Starting at the line with "[Advertisement] (237, 288)" and ending at the line with "Artificial Intelligence (56, 1359)", print exactly the lines of the entries below. Pictures do not belong in the copy.

• [SOURCE DATA]:
********
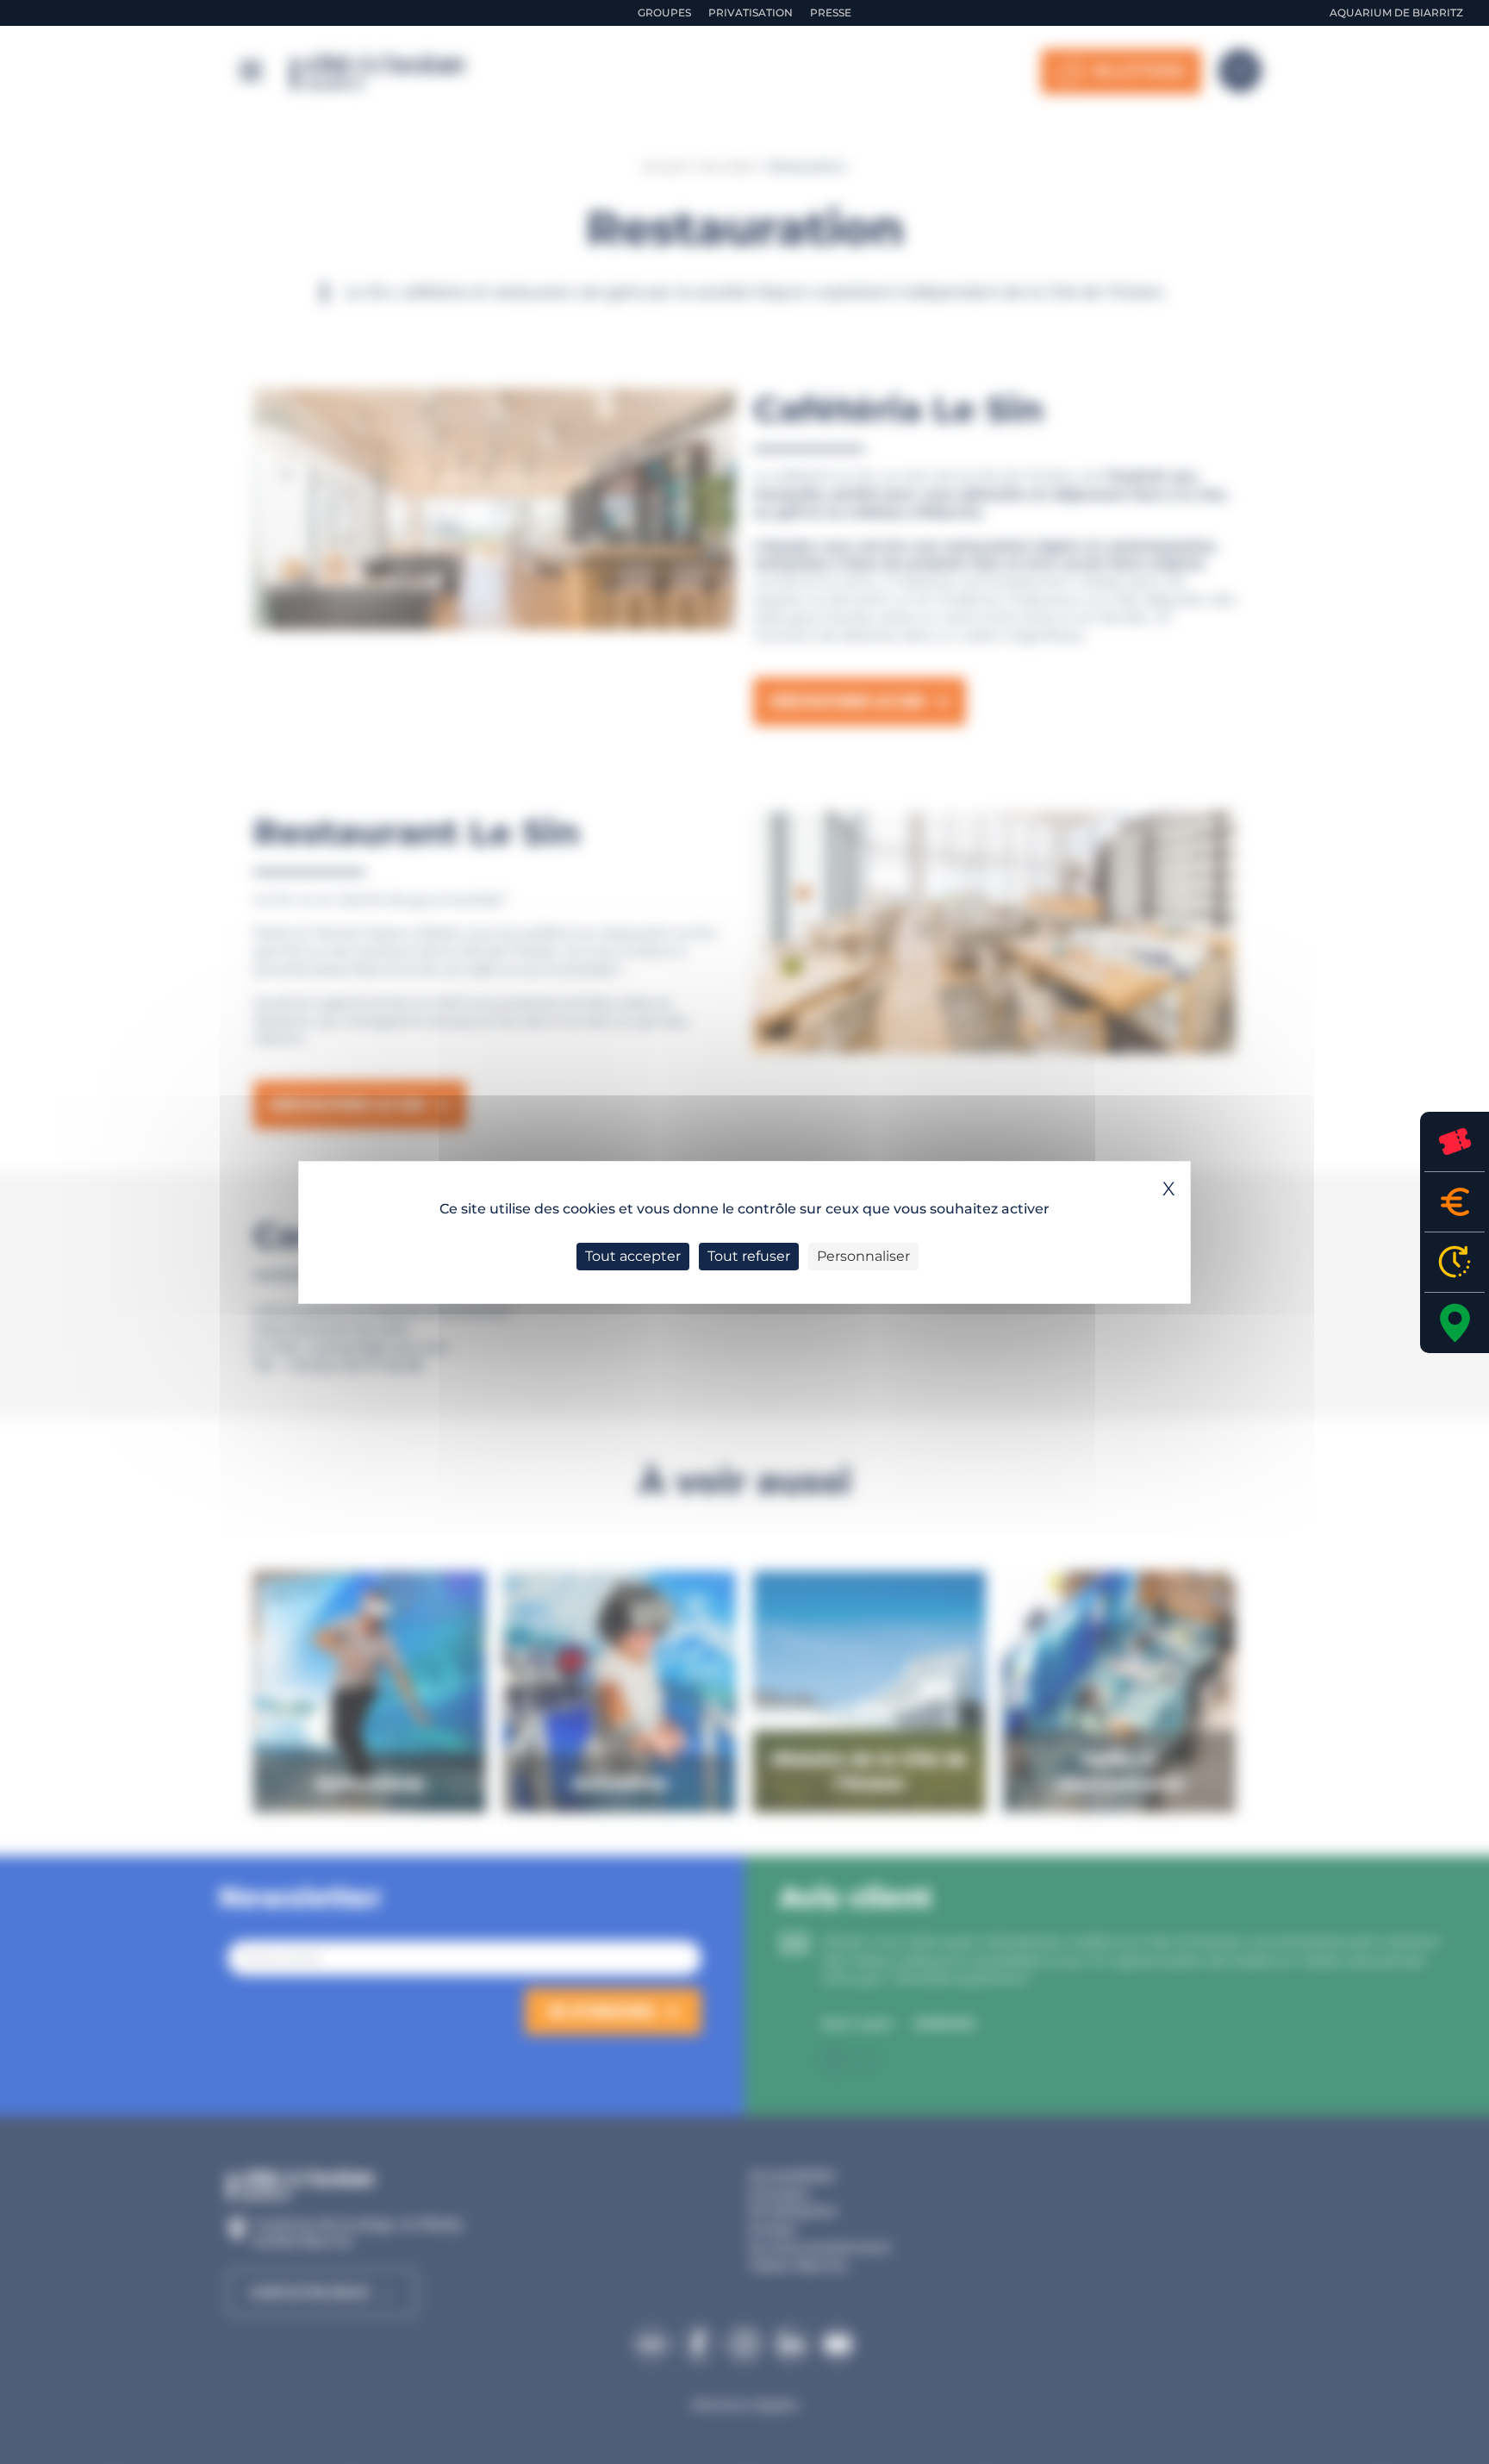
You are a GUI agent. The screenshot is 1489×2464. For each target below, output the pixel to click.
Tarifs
********
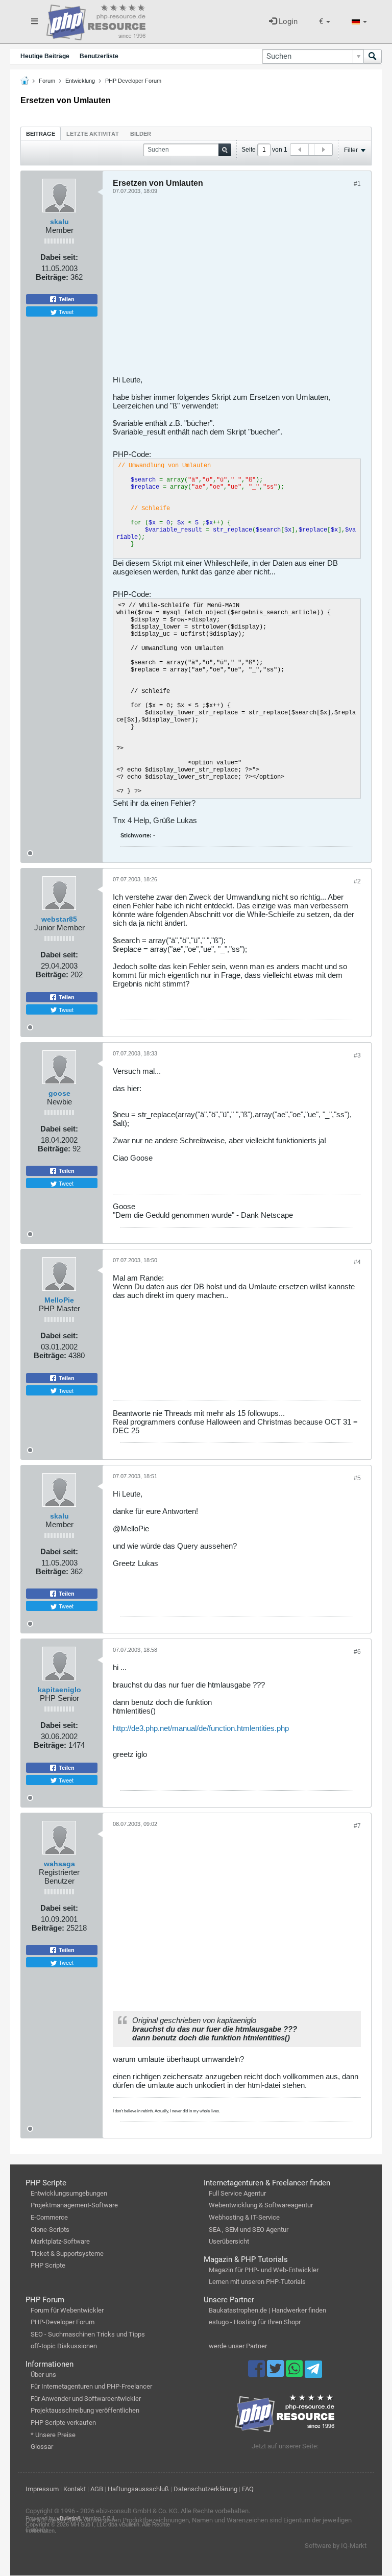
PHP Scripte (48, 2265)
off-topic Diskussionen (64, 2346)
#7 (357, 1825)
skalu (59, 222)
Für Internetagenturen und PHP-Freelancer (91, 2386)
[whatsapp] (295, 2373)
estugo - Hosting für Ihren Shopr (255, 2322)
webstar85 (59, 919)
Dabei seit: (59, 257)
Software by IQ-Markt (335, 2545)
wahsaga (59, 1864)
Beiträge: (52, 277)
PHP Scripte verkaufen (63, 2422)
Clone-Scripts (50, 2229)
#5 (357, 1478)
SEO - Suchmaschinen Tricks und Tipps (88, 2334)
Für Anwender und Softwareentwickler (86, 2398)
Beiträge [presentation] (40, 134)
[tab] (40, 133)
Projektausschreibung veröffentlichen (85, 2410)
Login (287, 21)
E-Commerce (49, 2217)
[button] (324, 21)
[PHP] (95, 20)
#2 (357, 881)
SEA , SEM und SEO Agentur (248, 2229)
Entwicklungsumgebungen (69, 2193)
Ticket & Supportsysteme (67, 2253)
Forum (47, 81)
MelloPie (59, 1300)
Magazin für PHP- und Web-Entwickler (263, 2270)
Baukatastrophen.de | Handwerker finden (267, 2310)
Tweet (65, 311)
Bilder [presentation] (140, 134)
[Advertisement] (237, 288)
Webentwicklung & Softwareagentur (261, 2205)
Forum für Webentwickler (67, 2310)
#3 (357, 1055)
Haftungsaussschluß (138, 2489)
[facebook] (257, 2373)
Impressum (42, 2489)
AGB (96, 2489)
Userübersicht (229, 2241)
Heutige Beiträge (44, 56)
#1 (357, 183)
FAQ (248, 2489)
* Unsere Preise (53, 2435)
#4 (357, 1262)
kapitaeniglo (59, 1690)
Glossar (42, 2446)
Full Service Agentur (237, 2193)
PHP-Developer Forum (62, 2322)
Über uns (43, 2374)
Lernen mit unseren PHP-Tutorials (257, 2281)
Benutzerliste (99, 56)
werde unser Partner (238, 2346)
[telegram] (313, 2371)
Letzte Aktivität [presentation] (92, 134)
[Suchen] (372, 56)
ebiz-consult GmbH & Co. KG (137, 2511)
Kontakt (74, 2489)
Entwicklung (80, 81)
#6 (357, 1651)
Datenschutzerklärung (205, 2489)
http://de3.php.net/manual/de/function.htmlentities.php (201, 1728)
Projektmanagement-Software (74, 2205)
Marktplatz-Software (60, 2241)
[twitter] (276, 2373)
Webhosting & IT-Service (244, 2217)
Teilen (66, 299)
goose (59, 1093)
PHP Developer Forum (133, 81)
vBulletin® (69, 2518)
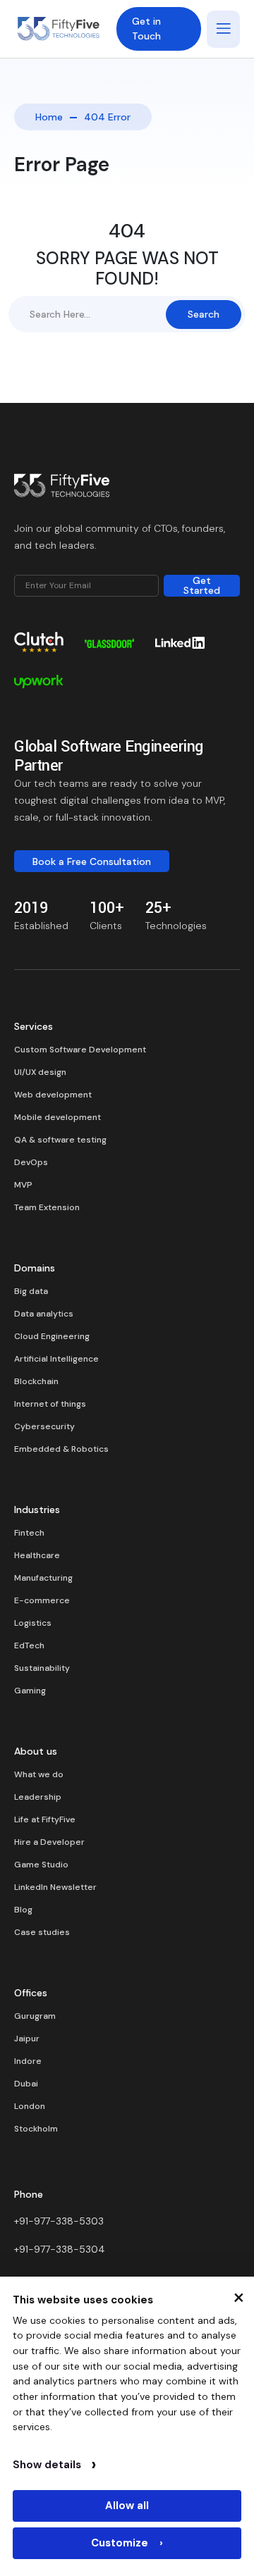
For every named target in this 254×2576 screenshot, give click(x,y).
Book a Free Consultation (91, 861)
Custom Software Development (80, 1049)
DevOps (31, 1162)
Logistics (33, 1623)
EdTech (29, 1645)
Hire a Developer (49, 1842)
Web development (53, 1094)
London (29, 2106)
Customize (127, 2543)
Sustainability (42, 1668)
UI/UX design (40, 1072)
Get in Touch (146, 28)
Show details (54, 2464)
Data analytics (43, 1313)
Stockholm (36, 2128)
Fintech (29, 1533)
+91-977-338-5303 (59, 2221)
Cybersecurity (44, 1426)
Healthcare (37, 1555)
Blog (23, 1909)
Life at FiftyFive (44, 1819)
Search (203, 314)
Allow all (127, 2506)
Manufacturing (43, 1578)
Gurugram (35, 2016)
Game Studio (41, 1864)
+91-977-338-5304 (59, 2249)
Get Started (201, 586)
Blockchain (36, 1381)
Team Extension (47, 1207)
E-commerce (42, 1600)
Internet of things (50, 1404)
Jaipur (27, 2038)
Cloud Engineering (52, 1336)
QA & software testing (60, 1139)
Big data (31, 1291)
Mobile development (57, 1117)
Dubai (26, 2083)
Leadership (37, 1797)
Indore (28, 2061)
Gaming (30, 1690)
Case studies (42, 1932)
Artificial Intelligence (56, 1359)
********
• [OUTPUT FOR THIS TASK]:
[Advertisement] (237, 288)
Webentwicklung & Softwareagentur (261, 2205)
Forum für Webentwickler (67, 2310)
#3 (357, 1055)
Haftungsaussschluß (138, 2489)
[facebook] (257, 2373)
Impressum (42, 2489)
AGB (96, 2489)
Userübersicht (229, 2241)
Heutige Beiträge (44, 56)
#1 (357, 183)
FAQ (248, 2489)
* Unsere Preise (53, 2435)
#4 (357, 1262)
kapitaeniglo (59, 1690)
Glossar (42, 2446)
Full Service Agentur (237, 2193)
PHP-Developer Forum (62, 2322)
Über uns (43, 2374)
Lernen mit unseren PHP-Tutorials (257, 2281)
Benutzerliste (99, 56)
werde unser Partner (238, 2346)
[telegram] (313, 2371)
Letzte Aktivität [presentation] (92, 134)
[Suchen] (372, 56)
ebiz-consult GmbH & Co. KG (137, 2511)
Kontakt (74, 2489)
Entwicklung (80, 81)
#6 (357, 1651)
Datenschutzerklärung (205, 2489)
http://de3.php.net/manual/de/function.htmlentities.php (201, 1728)
Projektmanagement-Software (74, 2205)
Marktplatz-Software (60, 2241)
[twitter] (276, 2373)
Webhosting & IT-Service (244, 2217)
Teilen (66, 299)
goose (59, 1093)
PHP Developer Forum (133, 81)
vBulletin® (69, 2518)
For every named target in this 254×2576 screenshot, give click(x,y).
Book a Free Consultation (91, 861)
Custom Software Development (80, 1049)
DevOps (31, 1162)
Logistics (33, 1623)
EdTech (29, 1645)
Hire a Developer (49, 1842)
Web development (53, 1094)
London (29, 2106)
Customize (127, 2543)
Sustainability (42, 1668)
UI/UX design (40, 1072)
Get in Touch (146, 28)
Show details (54, 2464)
Data analytics (43, 1313)
Stockholm (36, 2128)
Fintech (29, 1533)
+91-977-338-5303 (59, 2221)
Cybersecurity (44, 1426)
Healthcare (37, 1555)
Blog (23, 1909)
Life at FiftyFive (44, 1819)
Search (203, 314)
Allow all (127, 2506)
Manufacturing (43, 1578)
Gurugram (35, 2016)
Game Studio (41, 1864)
+91-977-338-5304 (59, 2249)
Get Started (201, 586)
Blockchain (36, 1381)
Team Extension (47, 1207)
E-commerce (42, 1600)
Internet of things (50, 1404)
Jaipur (27, 2038)
Cloud Engineering (52, 1336)
QA & software testing (60, 1139)
Big data (31, 1291)
Mobile development (57, 1117)
Dubai (26, 2083)
Leadership (37, 1797)
Indore (28, 2061)
Gaming (30, 1690)
Case studies (42, 1932)
Artificial Intelligence (56, 1359)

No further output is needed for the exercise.